— START PASSAGE GIVEN —

According to Siddharta Mitter, it is obvious that Macron's remarks are racist and "fall into a tradition of grandiloquent and condescending statements about Africa" that deflect from the continent's difficulties as a product of "colonialism and its enduring trace. … There is a long history of population panic and its use in racist ideology." In his writings, Fanon had shown that although France claimed liberty, equality and fraternity, French society was steeped in racial contradictions in which whiteness was the norm and blackness and "Muslimness" is equated with evil. Just as these contradictions existed then, they exist today. Ramadan has been an ethical, eloquent and articulate critic of France's double standards against migrants, refugees, Muslim women, black and Arab French citizens. Ramadan is no apologist and is committed to the pursuit of a just, fair and equal society for all. For this, he has not hesitated to challenge the forked tongues of racist white supremacist politicians and the oppressive Arab puppet rulers who abuse Islam to justify their illegitimate rule. The denial of due process by French courts for Ramadan, a high-profile, Muslim intellectual and respected academic, while high-profile white French men also accused of rape such as the Budget Minister Gerald Darmanin and Environment Minister Nicolas Hulot received supportive coverage from French media and support from Macron and his government, despite Darmanin admitting that he had sex with his accuser, animate these double standards.
Darmanin received a standing ovation in parliament while Ramadan, despite giving concrete proof indicating he was not even in France at the time his accuser accused him of raping her, has been incarcerated in solitary confinement in Fleury-Mérogis Prison in France for more than 28 days. His family and wife have been denied the right to visit him, he was denied bail in spite of his lawyers putting forth all guarantees to consolidate and allay any of the fabricated fears that Ramadan could be a flight risk. Furthermore, despite that more than a dozen cases of rape have surfaced in France since the #MeToo movement, only Ramadan has been jailed while there are formal charges in these other cases. It seems that for France, blacks and Muslims have to adopt white masks to survive in a white society. Ramadan flatly refused this form of assimilation and called on Europeans to "normalize our presence without trivializing it." He was a voice that echoed Malcolm X when he said: "You don't have a revolution in which you are begging the system of exploitation to integrate you into it." Ramadan's unjust incarceration is indicative in my opinion of France's own inferiority complexes and inadequacies, bringing to bear what Jean-Paul Satre wrote in the preface to Frantz Fanon's masterpiece, "The Wretched of the Earth":
"Europeans, you must open this book and enter into it. After a few steps into the darkness you will see strangers gathered around a fire … they will see you, perhaps, but they will go on talking among themselves, without even lowering their voices. This indifference strikes home. … Their sons ignore you; a fire warms them and sheds light around them, and you have not lit it. Now, at a respectful distance, it is you who will feel furtive, nightbound and perished with cold. Turn and turn about; in these shadows from whence a new dawn will break, it is you who are the zombies."
Ramadan's unjust incarceration is reflective of the fear of black and Muslim public intellectuals who challenge France's desperate notion of white superiority.

— END PASSAGE GIVEN —
— START INFORMATION PROVIDED —

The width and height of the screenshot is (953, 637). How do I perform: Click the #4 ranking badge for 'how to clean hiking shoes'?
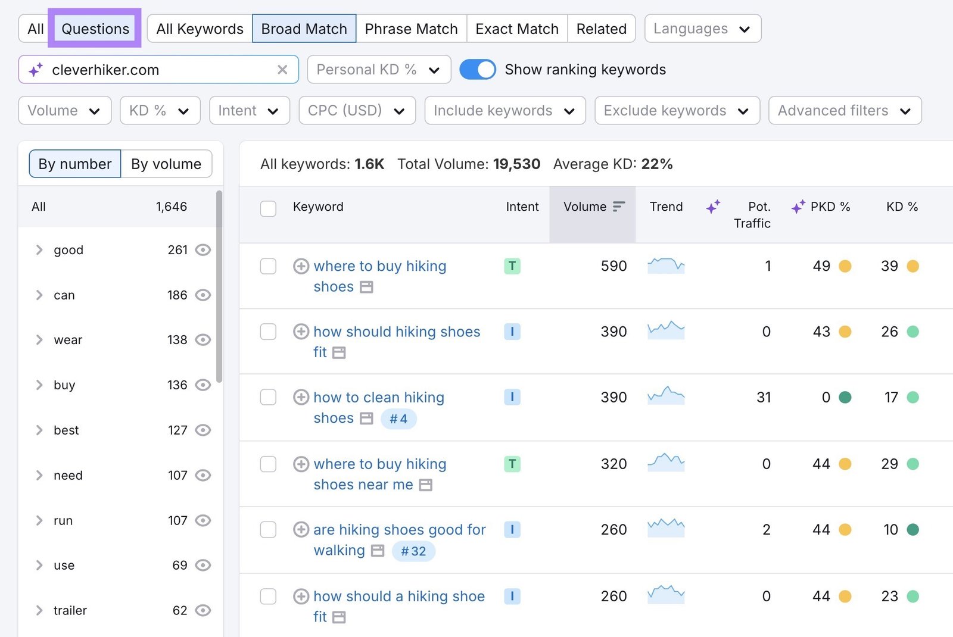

— END INFORMATION PROVIDED —

** WHAT TO WORK ON **
Answer each question from the passage on Ramadan's incarceration.
(a) Who is cited as saying that Macron's remarks "fall into a tradition of grandiloquent and condescending statements about Africa"?
(b) Which two ministers does the passage name as high-profile white French men also accused of rape?
(c) In which prison is Ramadan being held in solitary confinement?

** PROBLEM SOLUTION **
(a) Siddharta Mitter
(b) Budget Minister Gerald Darmanin and Environment Minister Nicolas Hulot
(c) Fleury-Mérogis Prison in France